In January 2020, Reid got his first apartment two miles from us with supported living staff. As a musician, he expressed the transition through songs like this one called “Doin’ It My Own Way.”
Wash my face
Go to the hot tub
‘Cause I have my own space
No mom and dad
To tell me what to do
Beans, chips and pizza
I can make my own food
Doin’ it my own way…
In the uncertainty of the shutdown, Reid returned home.

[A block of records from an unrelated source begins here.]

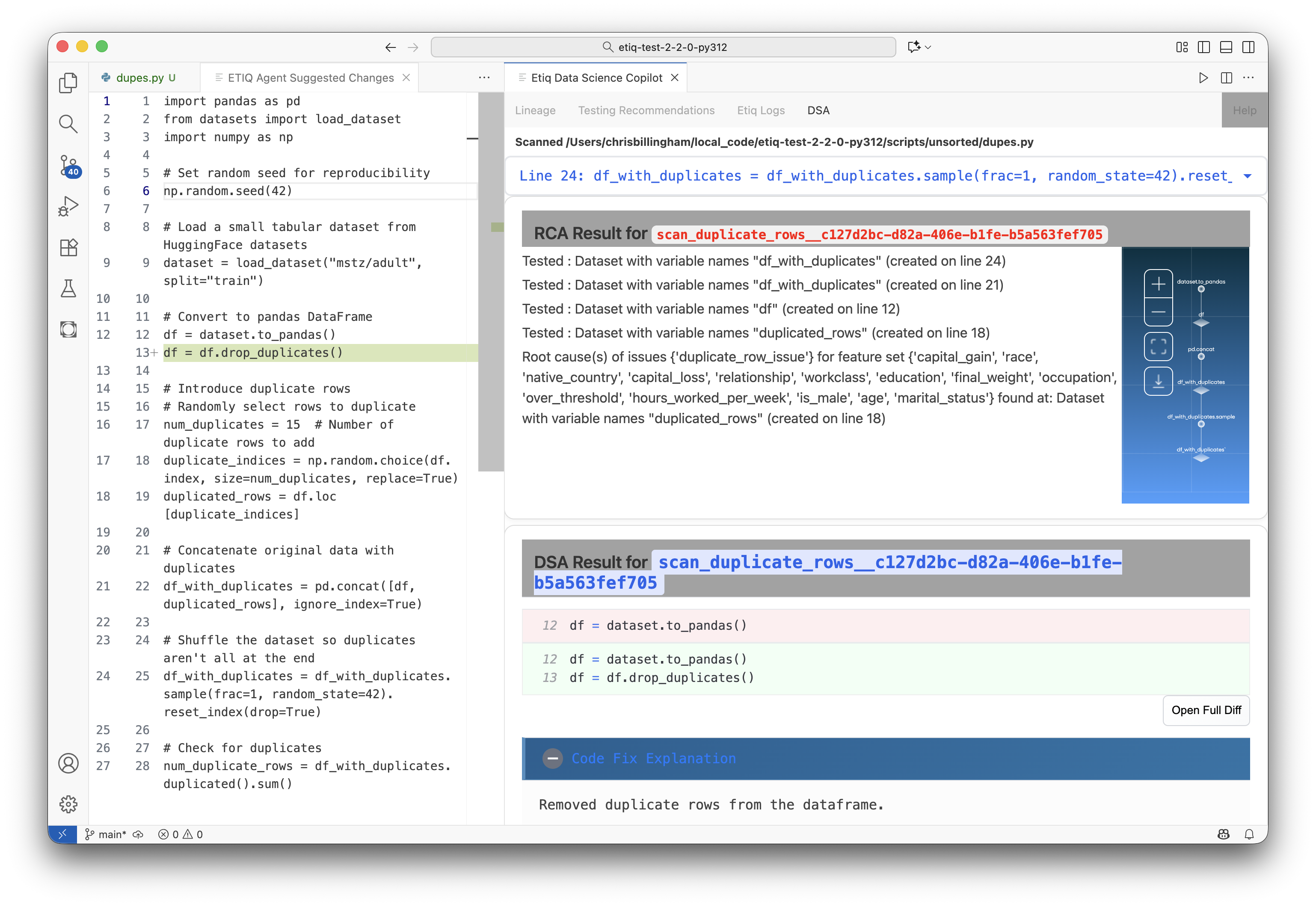Toggle the secondary side bar layout
1316x907 pixels.
1248,47
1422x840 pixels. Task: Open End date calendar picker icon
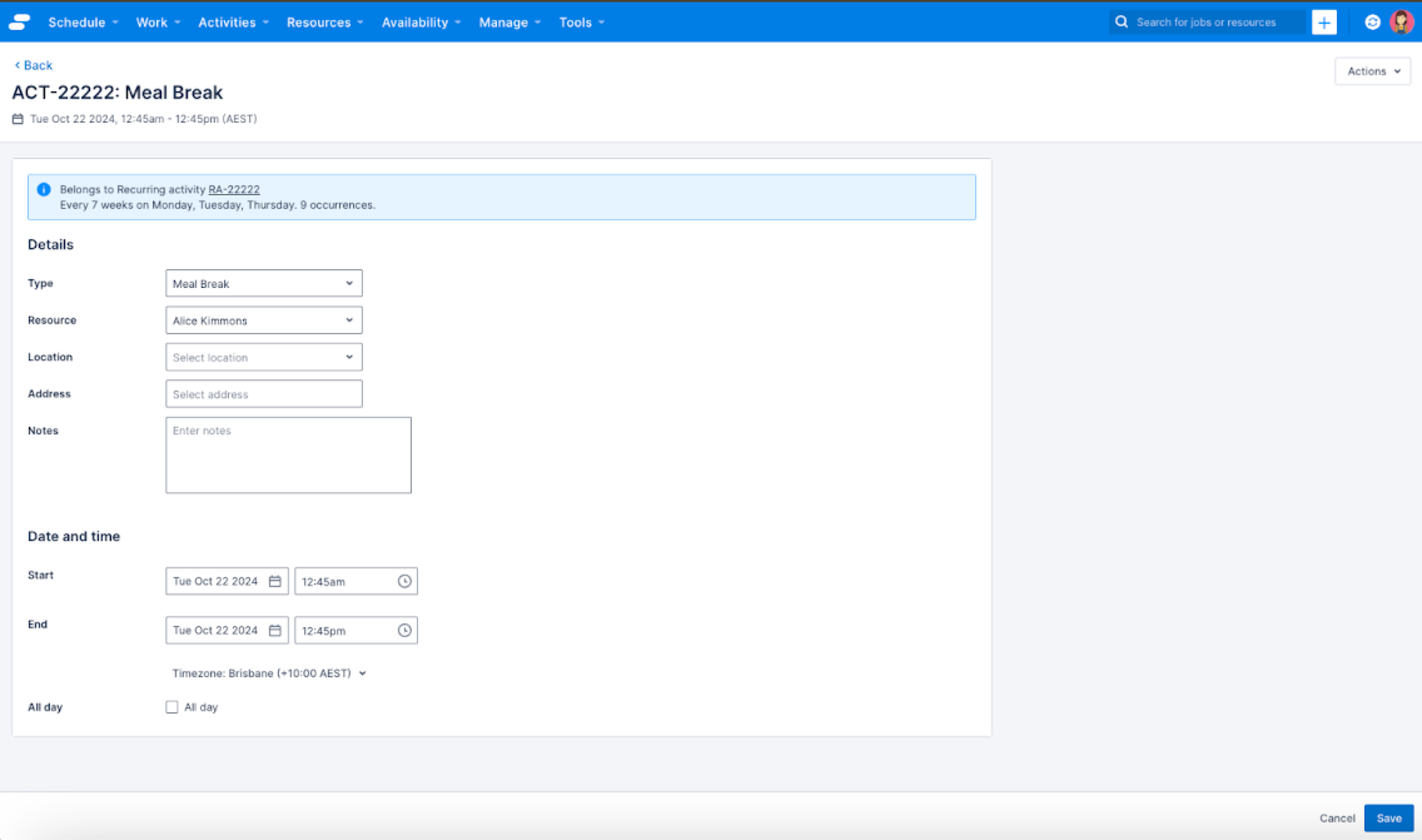coord(275,630)
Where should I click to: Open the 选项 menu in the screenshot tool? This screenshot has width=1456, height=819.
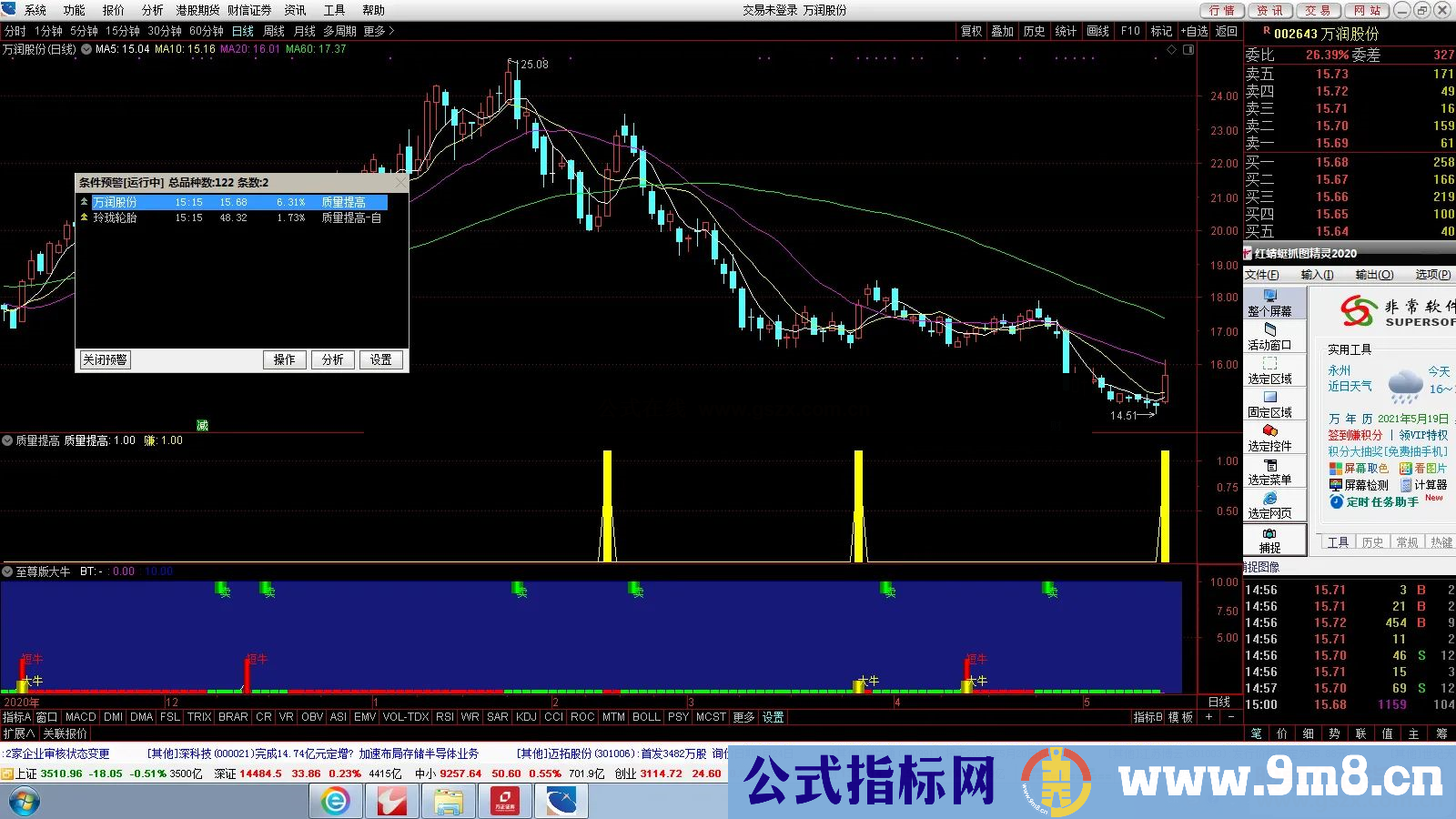tap(1431, 275)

As excited as the Jacuzzi made him, he was even happier to sit in front of our flat-screen TV. With his feet up on the sofa, he quipped, “I kinda like this pandemic,” and he wrote “My New Holiday.”
Kick off your shoes
Forget the news
Today I’m gonna do what I wanna do
A fresh breath of air
No cares to care
I’m gonna make today my new holiday
Hang upside down
Gonna jump up and down
I’m all about the unpredictable
Watch new cartoons
There’s nothing to lose
I’m gonna make today my new holiday
What next? If necessity is the mother of invention, autism moms are inventors of the century.
For cheap thrills, we began taking daily drives in my convertible Volkswagen Beetle –– with the top down — and he wrote “Taking a Joyride.”

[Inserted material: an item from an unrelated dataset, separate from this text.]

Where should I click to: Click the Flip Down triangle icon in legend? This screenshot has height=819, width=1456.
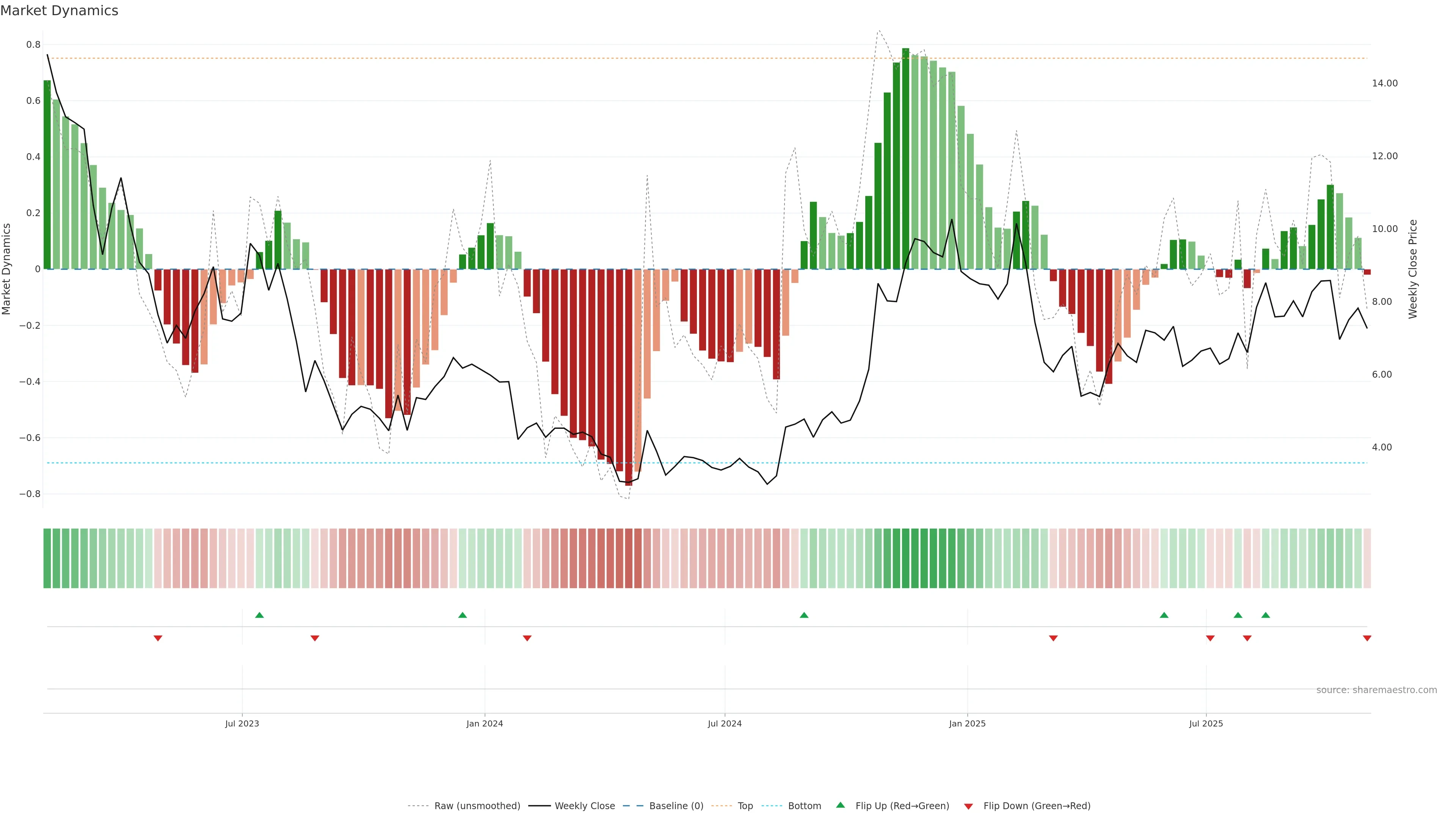[968, 806]
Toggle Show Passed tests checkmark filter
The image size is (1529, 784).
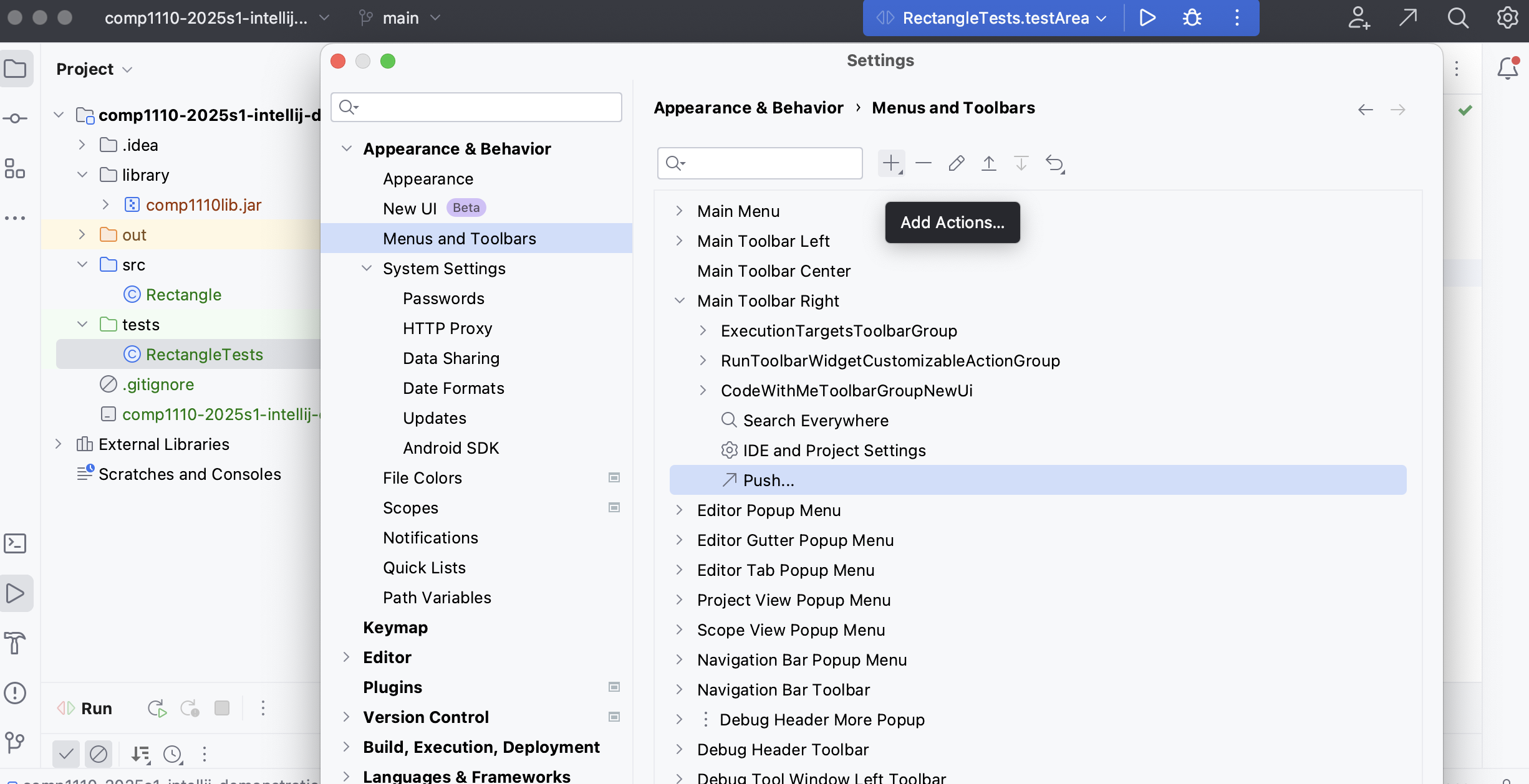click(x=66, y=754)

Taking a joyride … what will we see?
Get outta the house … in this quarantine
Messy hair from the wind
Feels like freedom, like a vacation
Throw your hands in the air
Feel the rushing wind, like a roller coaster
Turn the music up loud
Cranking Alison Krauss all the way to our house
In time, we made the pivot to virtual music lessons. Reid seemed more attentive on Zoom than he was in person. Nose to the screen, he stared into the pixelated eyes of his familiar teachers. He and his songwriting partner, Heath Farmer, hit their stride during 2020. Without the pressure of rehearsing for gigs, they focused on songwriting.

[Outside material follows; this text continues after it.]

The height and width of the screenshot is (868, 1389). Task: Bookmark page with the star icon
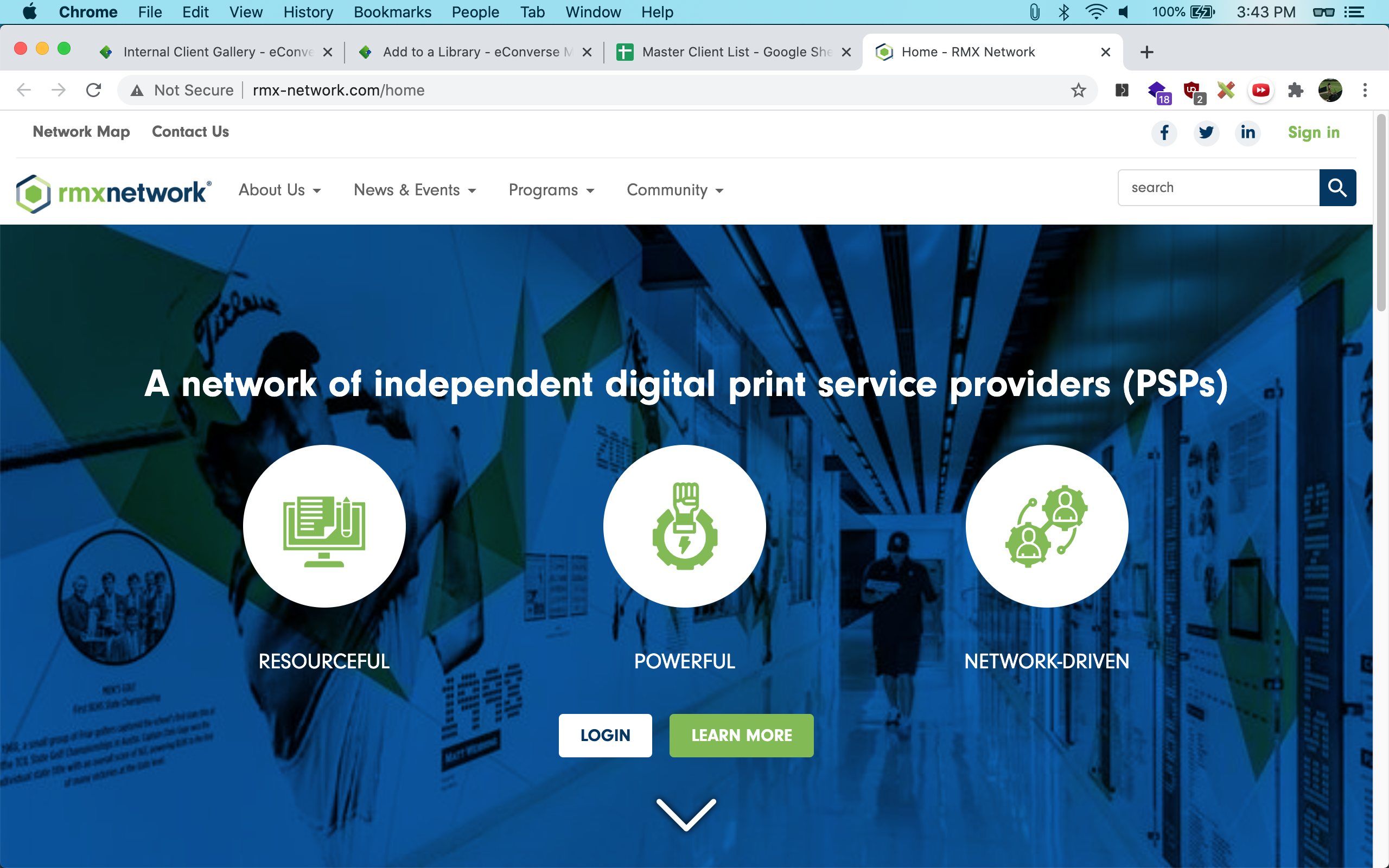[1079, 90]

One morning, Reid walked downstairs for a joyride wearing underwear with a shirt and shoes. He muttered to himself, “All I need now is pants.”
“Now that needs to be a song!” I burst out loud.
It became one, with that title.
Woke up in the morning
Got me some breakfast
All I need now is pants
I got my keys
Got my slip-on Vans
Only forgot one thing
Figuring out this quarantine; all I need now is pants
Right at noon got my Zoom meeting; all I need now is pants
Can’t go to the store; and there’s none left in my drawer
In the summer, I asked former tutors if Reid could read to their toddlers over Facetime. This went famously and inspired “Reid Reads,” a story time series on his YouTube channel.
As the stay-at-home orders dragged into December, Samantha Ginn, Reid’s acting coach, had a stroke of genius to reconnect her students. “Late in the Day with Reid and Friends” is a fresh talk show starring six neurodiverse young adults; think Stephen Colbert meets Mister Rogers. It airs the last Friday of every month on YouTube.
Obviously, 2020 was a horrific year for many people. I recognize that everyone’s experience was unique; ours may not be the norm. As we reflect and reboot at the one-year mark, it helps me to embrace the positive aspects.
Human nature is resilient and innovative. People with autism are every bit as human as the rest of us, and possibly more resilient. Their special needs provide design parameters that stimulate entire communities to be more innovative.
Come alongside a neurodiverse friend. You are the village of support they need. And you might be surprised how you benefit.